I guess it's kind of ironic that the team working with a client whose company uses the name "Piece by Peace" should call its Idea Village work space The War Room. Honestly, when Mike slapped the sign on the exterior door no-one batted an eyelid. When it comes to self awareness and a basic cognition of things such as these the Berkeley Haas team is evidently a bit slow. It must have something to do with all of the pot dispensaries that litter the region surrounding the Berkeley campus. Berkeley's got a reputation, you know. I'm just sayin'.
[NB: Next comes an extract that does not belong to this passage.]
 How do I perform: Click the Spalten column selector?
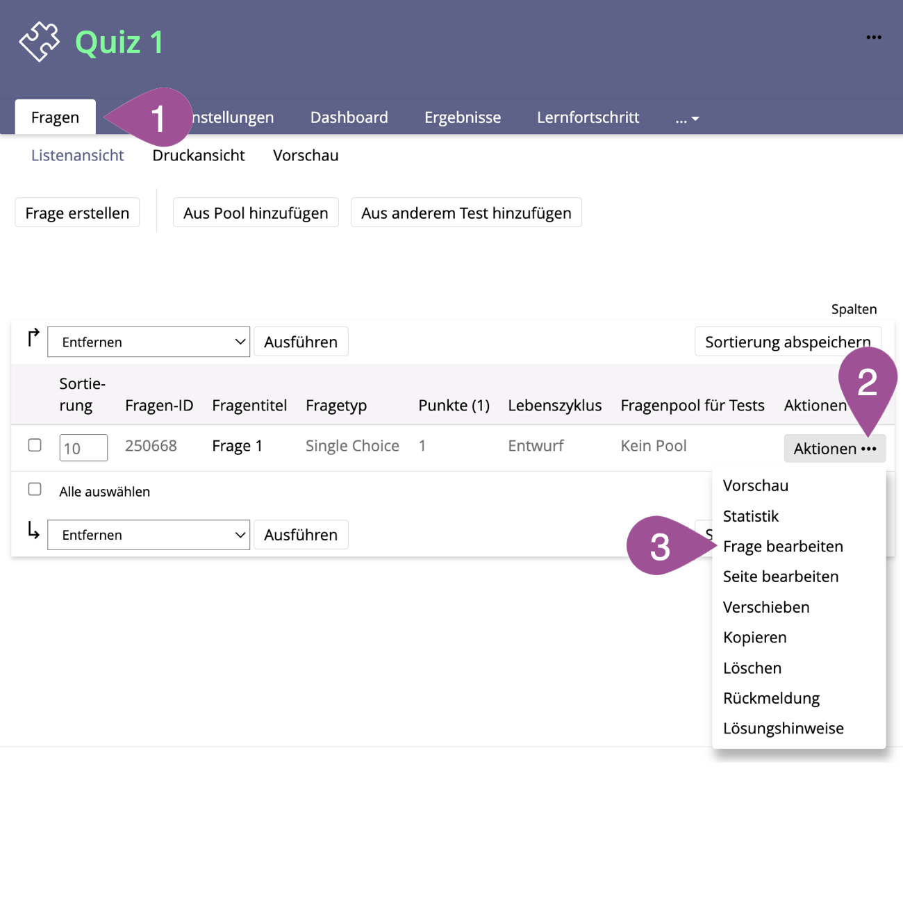coord(854,309)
Rohan prepares for a day of combat with his ideas

At any rate, sometime late yesterday the sign was mysteriously vandalized. Scratched over the word "war" was the well known peace symbol. Maybe we can take a hint after all, and within a few minutes of our arrival back at the IP this morning a retooled version of the sign found its way onto the door. We're the Berkeley Haas team. We've got a reputation to uphold. And nobody knows how to draw peace symbols better than us. We're also rather decent at getting mad about things.

<tangent>
You might remember late last year there were a series of protests across a number of UC campuses, the first of which transpired at UCLA. I recall walking by the Berkeley campus with another Haas classmate who remarked how unconscionable it was that UCLA should hog all the protest glory. "Berkeley won't stand for this," he observed, "I can pretty much guarantee you that something's going to happen tomorrow that will reassert Berkeley's status as the protest capital of the UC system." The next day forty protesters barricaded themselves behind the doors of Wheeler Hall, thereby ensuring that UC Berkeley recaptured its mantle as the undisputed center for latching onto a cause and getting really mad about it.
</tangent>

The re-christened door had its effect. The creative tension of the prior days melted away and the Haas team basked in the newly established resonant harmonic frequencies reflecting off our chamber walls. We were awash in some major good vibes and man, did it feel great. Innovation is an iterative process, circling back around on itself with increasing degrees of refinement. As Wednesday drew to a close, and as the detritus of emptied coffee cups and Oreo wrappers piled up on the table, we came to understand that what had at times been a confusing doubling back had in fact been exactly what we needed: a continual refinement of ideas and concepts. Hell or high water (no pun intended), Traci is going to receive a thick wad of output from the Haas team. We're determined to ensure that the output is actionable and of some ultimate use. Reaching that point has required the repeated discarding and reincorporation of ideas that at one point lacked a meaningful context but later found one. We've got a day to go.

While the light of the day faded, the Haas team emerged from the Peace Room to soak up a bit of local flavor at Wednesday in the Square. Music and booze are integral components of the New Orleans DNA. We enjoyed a bit of both. It was a fitting end to a day that saw the Haas team wage battle with its concepts and secure a lasting peace. It's kind of fitting that on Friday we'll present to none other than General Wesley Clark. I think he might know something about these things.